Large language models can accurately predict searcher preferences

Relevance labels, which indicate whether a search result is valuable to a searcher, are key to evaluating and optimising search systems. The best way to capture the true preferences of users is to ask them for their careful feedback on which results would be useful, but this approach does not scale to produce a large number of labels. Getting relevance labels at scale is usually done with third-party labellers, who judge on behalf of the user, but there is a risk of low-quality data if the labeller doesn't understand user needs. To improve quality, one standard approach is to study real users through interviews, user studies and direct feedback, find areas where labels are systematically disagreeing with users, then educate labellers about user needs through judging guidelines, training and monitoring. This paper introduces an alternate approach for improving label quality.
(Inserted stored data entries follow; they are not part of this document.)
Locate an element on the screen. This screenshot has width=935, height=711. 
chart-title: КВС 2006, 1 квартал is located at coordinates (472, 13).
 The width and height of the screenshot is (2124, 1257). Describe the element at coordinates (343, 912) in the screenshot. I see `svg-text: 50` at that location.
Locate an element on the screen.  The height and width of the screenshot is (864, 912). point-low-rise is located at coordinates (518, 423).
It takes careful feedback from real users, which by definition is the highest-quality first-party gold data that can be derived, and develops an large language model prompt that agrees with that data. We present ideas and observations from deploying language models for large-scale relevance labelling at Bing, and illustrate with data from TREC. We have found large language models can be effective, with accuracy as good as human labellers and similar capability to pick the hardest queries, best runs, and best groups. Systematic changes to the prompts make a difference in accuracy, but so too do simple paraphrases. To measure agreement with real searchers needs high-quality ``gold'' labels, but with these we find that models produce better labels than third-party workers, for a fraction of the cost, and these labels let us train notably better rankers.
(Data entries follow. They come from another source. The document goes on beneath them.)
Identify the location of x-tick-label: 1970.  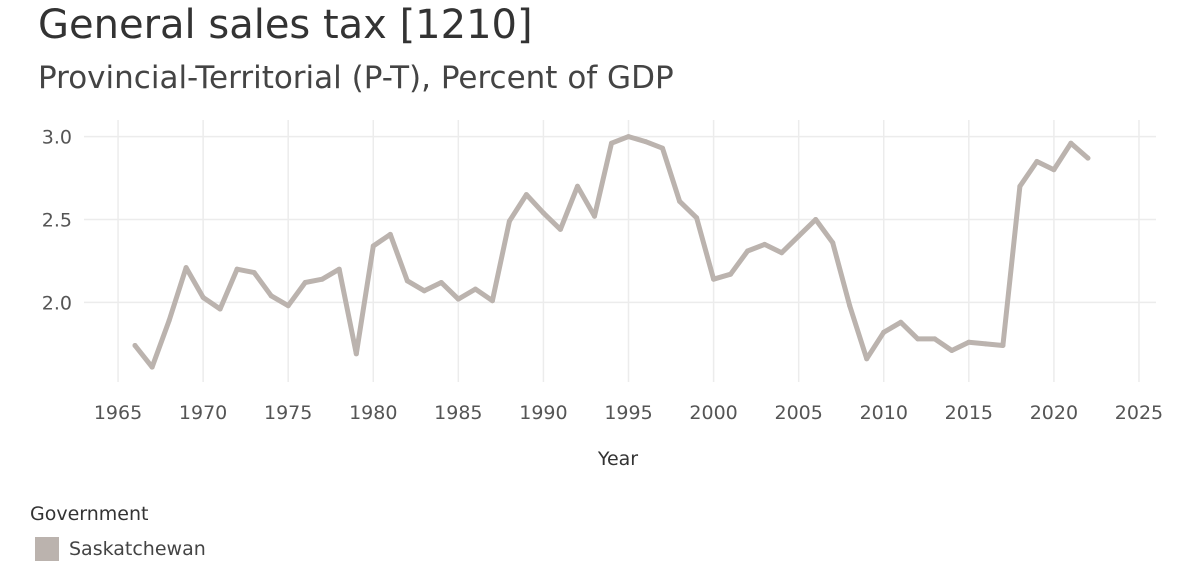
(203, 413).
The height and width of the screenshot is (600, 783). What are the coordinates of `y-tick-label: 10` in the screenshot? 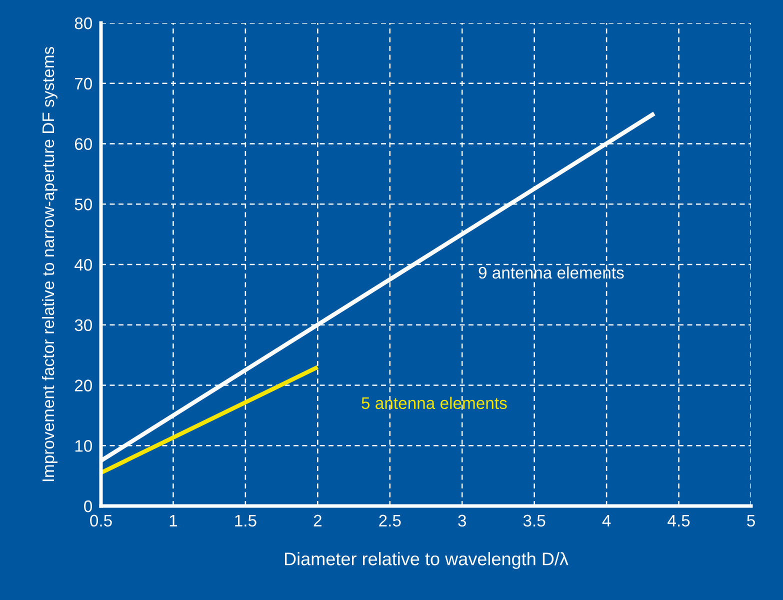 It's located at (84, 446).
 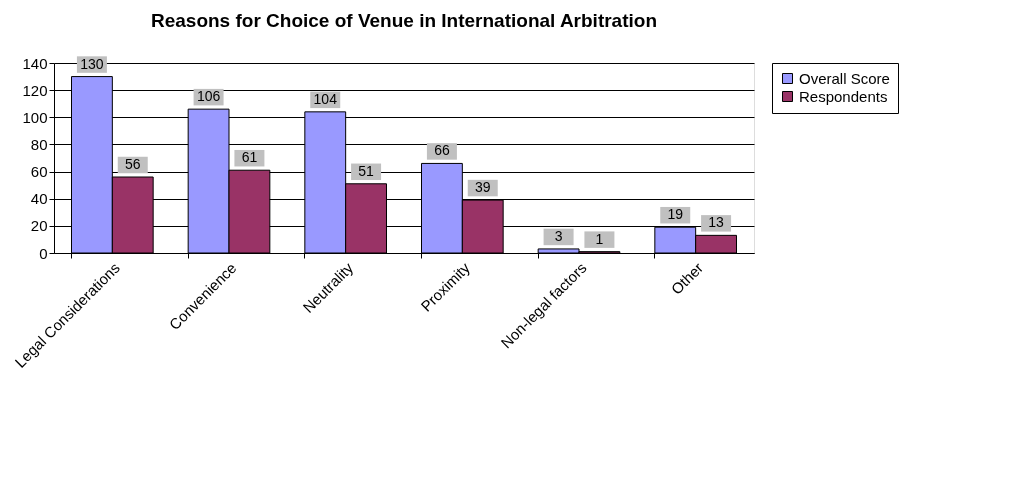 What do you see at coordinates (35, 90) in the screenshot?
I see `y-tick-label: 120` at bounding box center [35, 90].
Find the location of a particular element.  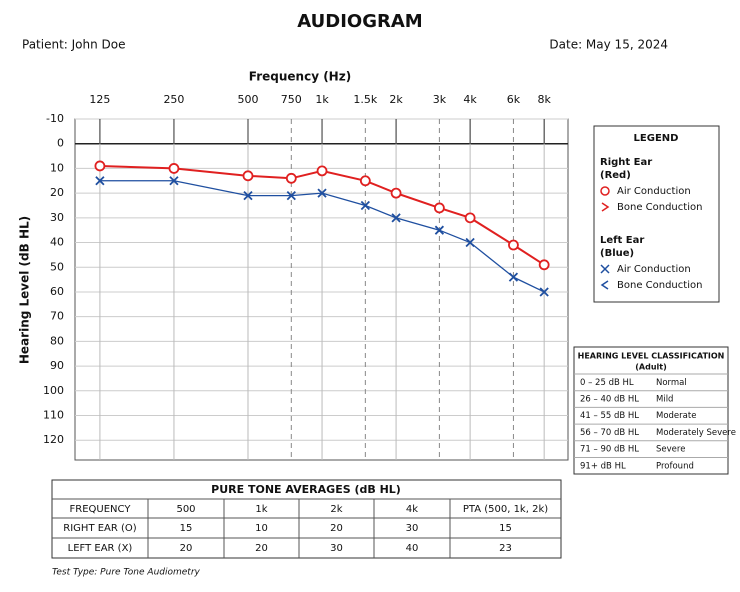

pta-header: 4k is located at coordinates (412, 510).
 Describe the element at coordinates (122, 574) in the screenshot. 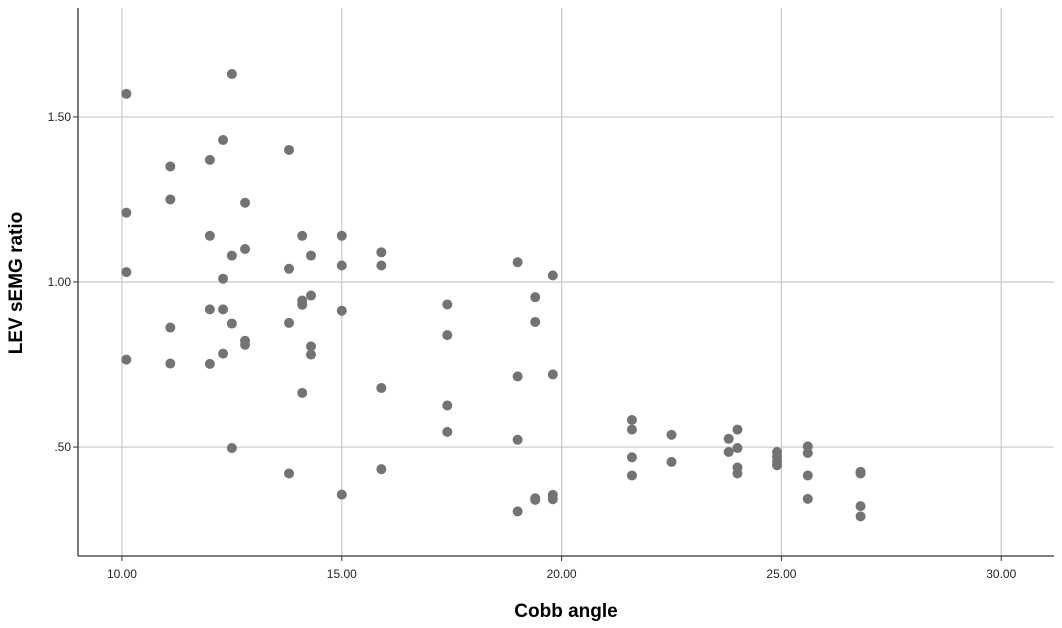

I see `x-tick-label: 10.00` at that location.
翻译：相关性标签，即指示搜索结果对搜索者是否有价值的标签，是评估和优化搜索系统的关键。捕捉用户真实偏好的最佳方式是询问他们对哪些结果有用这一详细反馈，但这种方法难以大规模生成大量标签。通常，大规模获取相关性标签需借助第三方标注员，他们代表用户进行判断，但如果标注员不理解用户需求，则存在数据质量低下的风险。为提高质量，一种标准方法是通过访谈、用户研究和直接反馈来研究真实用户，找出标签系统性地与用户意见不一致的领域，然后通过评判指南、培训和监控来教育标注员了解用户需求。本文介绍了一种提高标签质量的替代方法。它收集来自真实用户的细致反馈——这按定义是可得最高质量的第一方黄金数据——并开发出与该数据一致的大型语言模型提示。我们展示了在Bing上部署语言模型进行大规模相关性标注的见解和观察，并用TREC的数据进行说明。我们发现大型语言模型能够有效运作，准确度与人工标注员相当，且在选择最难查询、最佳运行及最佳组等方面具备类似能力。系统性地更改提示会影响准确度，但简单的释义也同样如此。与真实搜索者达成一致需要高质量的“黄金”标签，但利用这些标签，我们发现模型能以更低的成本生成比第三方工作人员更优的标签，而这些标签能让我们训练出显著更好的排序器。